On Monday, the Harvard Corporation Commitee on Shareholder Responsibility (CCSR) announced the University would sell its stake in PetroChina, an off-shoot of the China National Petroleum Corp. (CNPC), which has spent more than $1 billion developing Sudan’s oil resources. According to the CCSR’s statement, “substantial revenue from Sudan’s oil production has gone toward the purchase of weapons.” The Sudanese government has armed the Janjaweed militiamen who have slaughtered tens of thousands of villagers in the western region of Darfur.
Yesterday, activists continued to celebrate the CCSR’s decision, which made Harvard the first major institution to divest from PetroChina.
By selling its stake in PetroChina, “Harvard has divested from the most culpable company by far, slated to inherit all of CNPC’s southern Sudanese oil assets,” said Eric Reeves, a Smith College professor and outspoken critic of the Sudanese regime.
But Harvard’s announcement on Monday amounted to an “incomplete action,” said Manav K. Bhatnagar ’06, organizer of an online divestment petition that garnered several hundred signatures from students and faculty.
“It’s a commendable step that [the Corporation] divested from PetroChina, but their policies and their investments should be consistent with the guidelines they’ve set forth,” Bhatnagar said.
Though the University’s stake in Sinopec is just a fraction of the estimated $4.4 million in PetroChina stock that Harvard held prior to Monday’s divestment decision, Bhatnagar said “this has never been about the amount of money.”
Bhatnagar said he and fellow petition organizer Benjamin B. Collins ’06 specifically mentioned Sinopec as a target for divestment in a February meeting with the Advisory Committee on Shareholder Responsibility (ACSR), the 12-member panel of students, faculty, and alumni that advises the Corporation on ethical issues surrounding Harvard’s stock holdings.

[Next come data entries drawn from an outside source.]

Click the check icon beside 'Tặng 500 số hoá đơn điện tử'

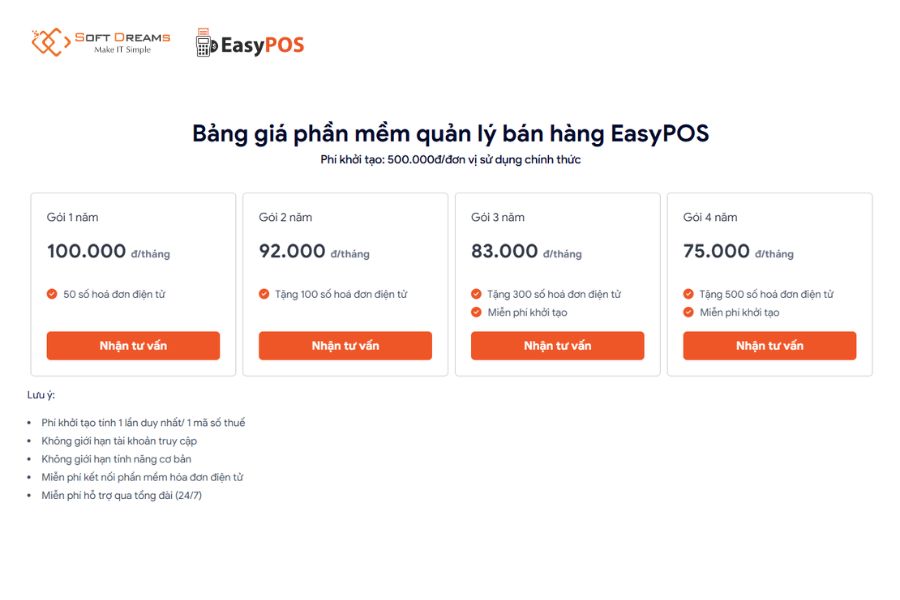[x=689, y=294]
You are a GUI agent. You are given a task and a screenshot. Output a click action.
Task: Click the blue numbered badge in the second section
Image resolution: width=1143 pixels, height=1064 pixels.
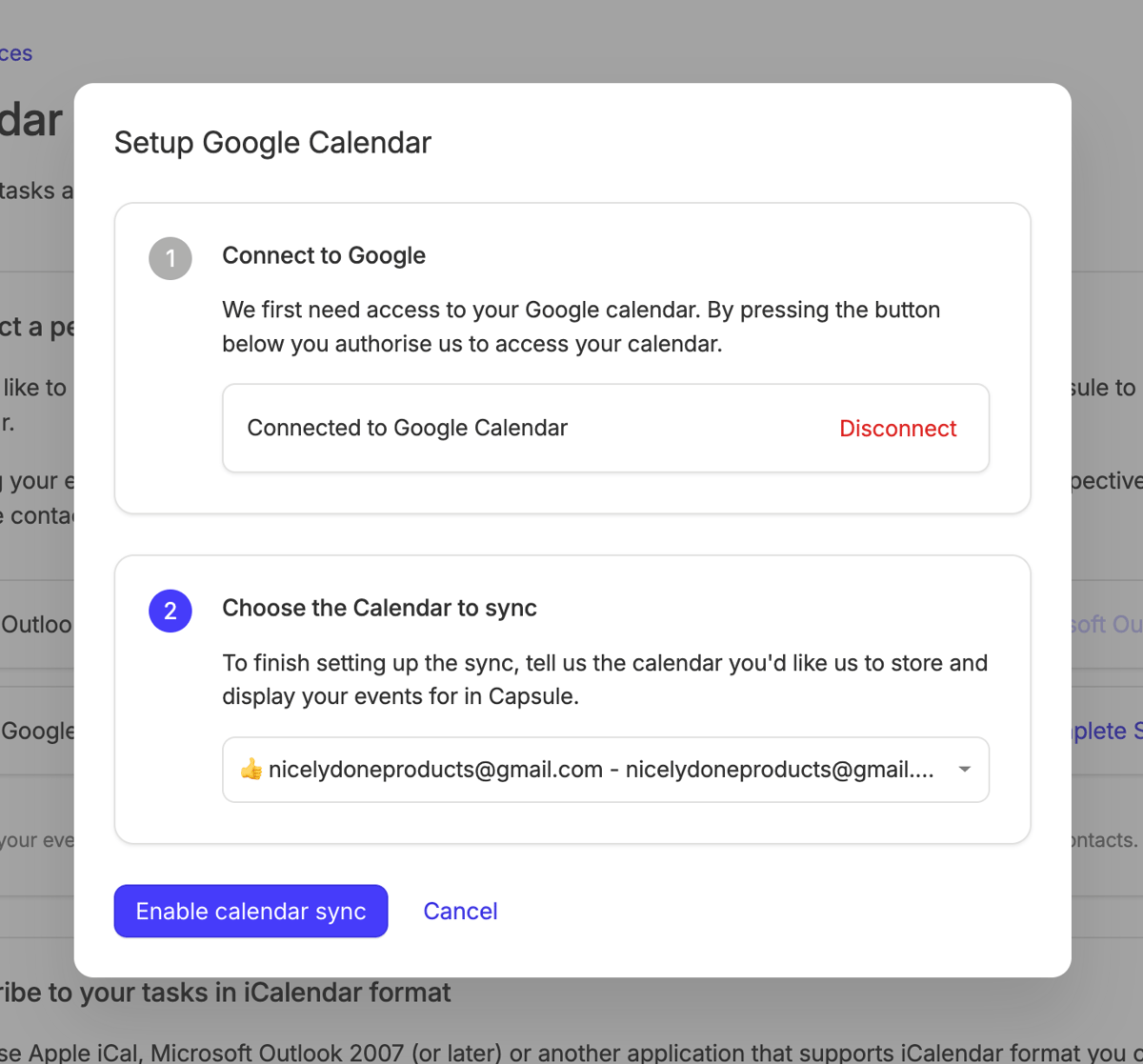coord(170,611)
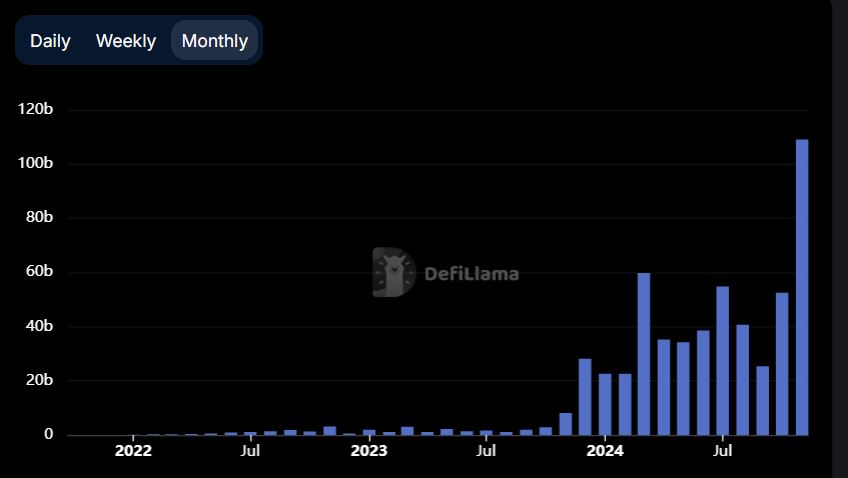Select the March 2024 bar near 60b
Screen dimensions: 848x478
click(x=644, y=354)
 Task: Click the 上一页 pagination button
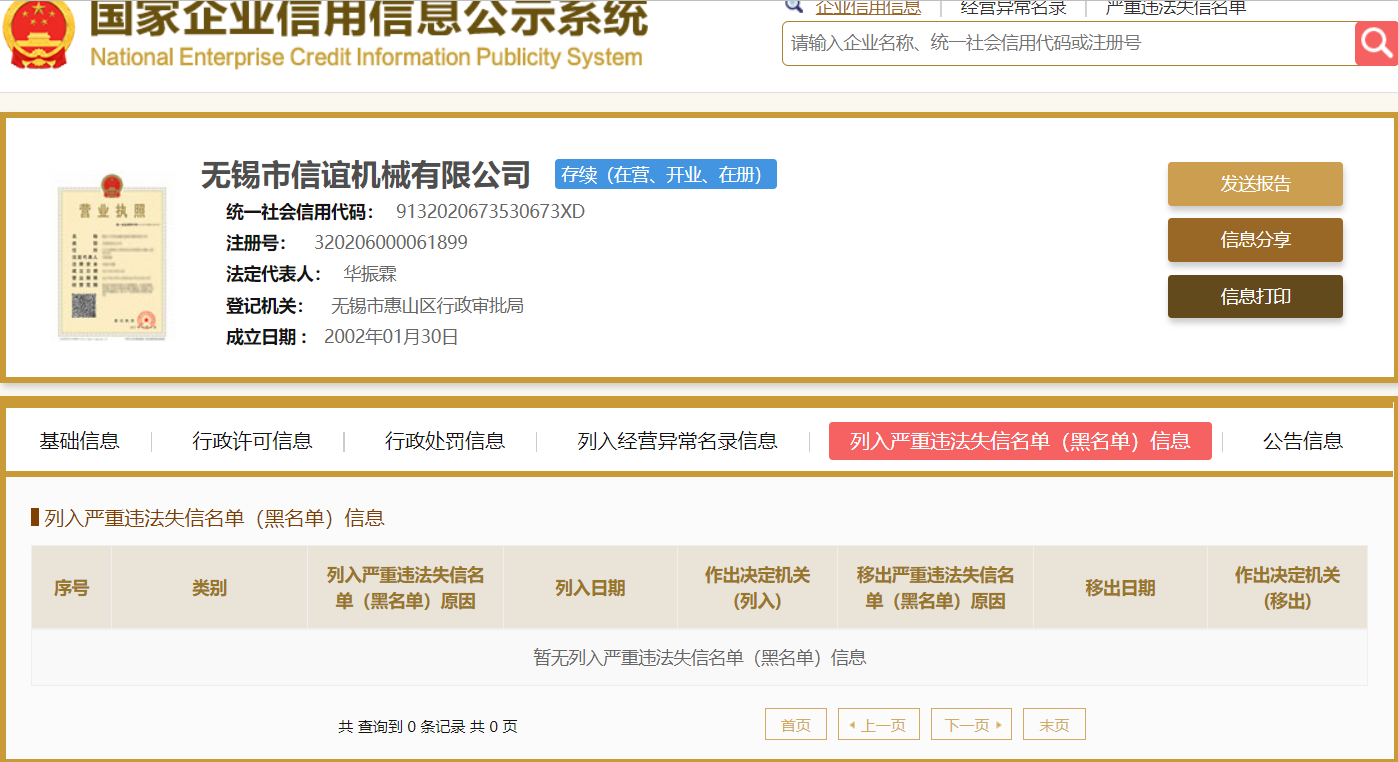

University President Lawrence H. Summers said last night that the ACSR and the CCSR will consider divestment from Sinopec and other companies that do business with Sudan “in light of the criteria established in the CCSR’s statement.”
“What seems to me most important, though, is the statement that Harvard has made about the seriousness of what’s happening in Darfur,” Summers said.
A TANGLED WEB
According to SEC filings, Harvard purchased 10,000 shares of Sinopec Beijing Yanhua Petrochemical Company, or “Yanhua,” in the second quarter of 2004.
The majority stake in Yanhua is still owned by the state-controlled Sinopec Corp., but 30 percent of Yanhua’s shares are traded publicly on the New York and Hong Kong exchanges.
Sinopec’s complex internal governing structure—and its murky relationship to the Sudanese government—have befuddled analysts for years.
“The way that Sinopec fits into all this, I think will be very, very difficult to uncover,” Reeves said.
In the run-up to the initial public offering (IPO) of Sinopec stock on global exchanges in October 2000, the company weathered criticism from human rights activists over its small stake in a Sudanese oil exploration block. Sinopec sold the Sudanese holding to CNPC before the IPO, company officials said at the time.
But Reuters reported in October 2004 that Sinopec had purchased a six percent stake in two Sudanese oil blocks in the eastern Upper Nile region of the country. And the Washington Post reported in December that Sinopec is constructing a pipeline connecting the Melut Basin, in the south of Sudan, to a tanker terminal on the Red Sea.
Once the pipeline from the Melut Basin is up and running, revenues will be shared by the Khartoum regime and the rebel-led government of South Sudan, said Jemera Rone, a researcher at Human Rights Watch in Washington, D.C. Until a final peace accord is reached ending the two-decade-long Sudanese civil war, the South’s share of oil revenues will accrue interest in an escrow fund, Rone said.